[Collection entries]
◇ ◇ ◇
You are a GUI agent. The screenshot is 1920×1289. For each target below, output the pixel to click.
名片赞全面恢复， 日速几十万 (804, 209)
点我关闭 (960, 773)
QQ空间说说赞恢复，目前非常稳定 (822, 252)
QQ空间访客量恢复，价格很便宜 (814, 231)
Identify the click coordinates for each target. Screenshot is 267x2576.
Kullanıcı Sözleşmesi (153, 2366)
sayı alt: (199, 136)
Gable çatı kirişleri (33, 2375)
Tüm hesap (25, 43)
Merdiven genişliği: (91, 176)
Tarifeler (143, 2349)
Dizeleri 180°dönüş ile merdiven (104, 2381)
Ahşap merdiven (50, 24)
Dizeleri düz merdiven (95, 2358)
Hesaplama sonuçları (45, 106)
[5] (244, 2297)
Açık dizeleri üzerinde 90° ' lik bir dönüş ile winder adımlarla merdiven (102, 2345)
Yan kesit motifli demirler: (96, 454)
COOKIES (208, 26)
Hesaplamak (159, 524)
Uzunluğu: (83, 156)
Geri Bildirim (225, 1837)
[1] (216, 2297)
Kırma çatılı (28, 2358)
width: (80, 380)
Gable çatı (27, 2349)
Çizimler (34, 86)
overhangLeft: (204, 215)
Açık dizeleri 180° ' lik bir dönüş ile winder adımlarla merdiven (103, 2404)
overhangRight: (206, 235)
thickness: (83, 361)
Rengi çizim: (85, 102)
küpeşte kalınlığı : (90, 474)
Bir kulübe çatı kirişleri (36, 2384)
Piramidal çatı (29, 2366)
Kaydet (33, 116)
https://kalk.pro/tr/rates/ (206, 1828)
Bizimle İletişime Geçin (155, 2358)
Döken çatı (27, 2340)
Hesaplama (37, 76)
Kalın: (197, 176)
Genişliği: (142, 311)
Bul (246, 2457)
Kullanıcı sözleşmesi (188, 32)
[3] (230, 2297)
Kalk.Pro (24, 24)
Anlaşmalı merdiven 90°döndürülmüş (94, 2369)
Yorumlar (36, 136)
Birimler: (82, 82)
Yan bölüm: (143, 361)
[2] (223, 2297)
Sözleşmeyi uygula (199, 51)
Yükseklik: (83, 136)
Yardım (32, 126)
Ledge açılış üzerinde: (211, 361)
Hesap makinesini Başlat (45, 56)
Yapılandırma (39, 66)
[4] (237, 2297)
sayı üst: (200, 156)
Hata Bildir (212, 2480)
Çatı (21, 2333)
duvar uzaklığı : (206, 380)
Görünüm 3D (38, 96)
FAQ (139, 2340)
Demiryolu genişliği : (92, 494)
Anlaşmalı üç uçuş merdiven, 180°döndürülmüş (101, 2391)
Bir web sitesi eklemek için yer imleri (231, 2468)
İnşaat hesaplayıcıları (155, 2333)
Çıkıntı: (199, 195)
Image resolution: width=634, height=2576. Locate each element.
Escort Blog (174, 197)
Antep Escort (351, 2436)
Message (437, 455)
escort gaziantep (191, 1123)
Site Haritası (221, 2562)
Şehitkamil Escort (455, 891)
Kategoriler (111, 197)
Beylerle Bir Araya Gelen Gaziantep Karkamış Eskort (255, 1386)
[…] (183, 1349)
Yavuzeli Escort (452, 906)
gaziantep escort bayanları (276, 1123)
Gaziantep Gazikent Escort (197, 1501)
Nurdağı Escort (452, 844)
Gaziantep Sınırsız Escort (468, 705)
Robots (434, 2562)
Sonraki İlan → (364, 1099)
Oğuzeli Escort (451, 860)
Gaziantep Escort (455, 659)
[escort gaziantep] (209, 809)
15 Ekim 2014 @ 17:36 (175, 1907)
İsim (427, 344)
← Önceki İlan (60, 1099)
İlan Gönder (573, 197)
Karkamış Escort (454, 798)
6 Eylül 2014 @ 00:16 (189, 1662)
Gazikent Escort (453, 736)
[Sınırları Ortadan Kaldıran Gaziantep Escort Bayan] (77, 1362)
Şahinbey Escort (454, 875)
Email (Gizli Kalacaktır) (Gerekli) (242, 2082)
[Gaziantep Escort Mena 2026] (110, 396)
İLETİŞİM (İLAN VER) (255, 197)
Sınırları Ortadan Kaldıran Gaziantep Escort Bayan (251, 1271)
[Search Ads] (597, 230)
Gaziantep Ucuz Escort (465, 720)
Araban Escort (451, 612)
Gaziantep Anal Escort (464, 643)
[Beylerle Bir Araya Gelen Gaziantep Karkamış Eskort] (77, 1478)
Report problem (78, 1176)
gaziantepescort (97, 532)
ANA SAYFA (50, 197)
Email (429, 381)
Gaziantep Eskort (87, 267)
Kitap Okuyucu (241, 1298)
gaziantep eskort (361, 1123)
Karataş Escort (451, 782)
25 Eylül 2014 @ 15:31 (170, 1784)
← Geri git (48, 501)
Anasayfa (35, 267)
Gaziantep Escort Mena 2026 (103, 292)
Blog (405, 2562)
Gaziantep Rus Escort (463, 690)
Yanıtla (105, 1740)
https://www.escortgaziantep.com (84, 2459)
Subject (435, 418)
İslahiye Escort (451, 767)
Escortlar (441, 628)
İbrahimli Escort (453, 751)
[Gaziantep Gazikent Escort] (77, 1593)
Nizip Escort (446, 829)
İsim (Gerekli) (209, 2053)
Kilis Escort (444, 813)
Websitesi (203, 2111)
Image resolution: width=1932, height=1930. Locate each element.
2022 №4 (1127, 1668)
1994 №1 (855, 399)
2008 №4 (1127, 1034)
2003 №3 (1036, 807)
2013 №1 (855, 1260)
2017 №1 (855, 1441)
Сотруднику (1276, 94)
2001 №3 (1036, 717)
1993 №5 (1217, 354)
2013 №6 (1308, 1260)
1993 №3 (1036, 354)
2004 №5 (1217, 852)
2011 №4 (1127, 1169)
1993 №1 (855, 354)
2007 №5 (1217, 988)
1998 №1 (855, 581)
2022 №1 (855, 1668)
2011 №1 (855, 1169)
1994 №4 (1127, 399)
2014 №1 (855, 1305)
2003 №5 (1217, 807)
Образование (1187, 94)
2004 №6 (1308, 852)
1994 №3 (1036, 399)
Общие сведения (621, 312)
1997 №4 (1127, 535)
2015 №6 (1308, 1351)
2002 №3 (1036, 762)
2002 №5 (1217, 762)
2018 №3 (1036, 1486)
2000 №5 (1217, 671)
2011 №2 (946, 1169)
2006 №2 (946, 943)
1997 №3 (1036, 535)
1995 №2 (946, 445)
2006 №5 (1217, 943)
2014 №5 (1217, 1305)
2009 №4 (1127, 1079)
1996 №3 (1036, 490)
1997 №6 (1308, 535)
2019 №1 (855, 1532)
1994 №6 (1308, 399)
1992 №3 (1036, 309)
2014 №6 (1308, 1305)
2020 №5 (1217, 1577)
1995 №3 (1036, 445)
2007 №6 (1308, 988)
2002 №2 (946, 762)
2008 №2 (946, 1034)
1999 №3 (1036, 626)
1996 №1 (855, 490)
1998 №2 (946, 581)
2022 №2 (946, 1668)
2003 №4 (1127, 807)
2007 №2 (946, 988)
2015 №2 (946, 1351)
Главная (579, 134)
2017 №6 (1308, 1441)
◇ ◇ ◇
Copy out, exactly and alone, the lines of the entries above between the ones holding "Robots (434, 2562)" and "Yanıtla (105, 1740)", inclusive.

Robots (434, 2562)
Sonraki İlan → (364, 1099)
Oğuzeli Escort (451, 860)
Gaziantep Escort (455, 659)
[escort gaziantep] (209, 809)
15 Ekim 2014 @ 17:36 (175, 1907)
İsim (427, 344)
← Önceki İlan (60, 1099)
İlan Gönder (573, 197)
Karkamış Escort (454, 798)
6 Eylül 2014 @ 00:16 (189, 1662)
Gazikent Escort (453, 736)
[Sınırları Ortadan Kaldıran Gaziantep Escort Bayan] (77, 1362)
Şahinbey Escort (454, 875)
Email (Gizli Kalacaktır) (Gerekli) (242, 2082)
[Gaziantep Escort Mena 2026] (110, 396)
İLETİŞİM (İLAN VER) (255, 197)
Sınırları Ortadan Kaldıran Gaziantep Escort Bayan (251, 1271)
[Search Ads] (597, 230)
Gaziantep Ucuz Escort (465, 720)
Araban Escort (451, 612)
Gaziantep Anal Escort (464, 643)
[Beylerle Bir Araya Gelen Gaziantep Karkamış Eskort] (77, 1478)
Report problem (78, 1176)
gaziantepescort (97, 532)
ANA SAYFA (50, 197)
Email (429, 381)
Gaziantep Eskort (87, 267)
Kitap Okuyucu (241, 1298)
gaziantep eskort (361, 1123)
Karataş Escort (451, 782)
25 Eylül 2014 @ 15:31 (170, 1784)
← Geri git (48, 501)
Anasayfa (35, 267)
Gaziantep Escort Mena 2026 (103, 292)
Blog (405, 2562)
Gaziantep Rus Escort (463, 690)
Yanıtla (105, 1740)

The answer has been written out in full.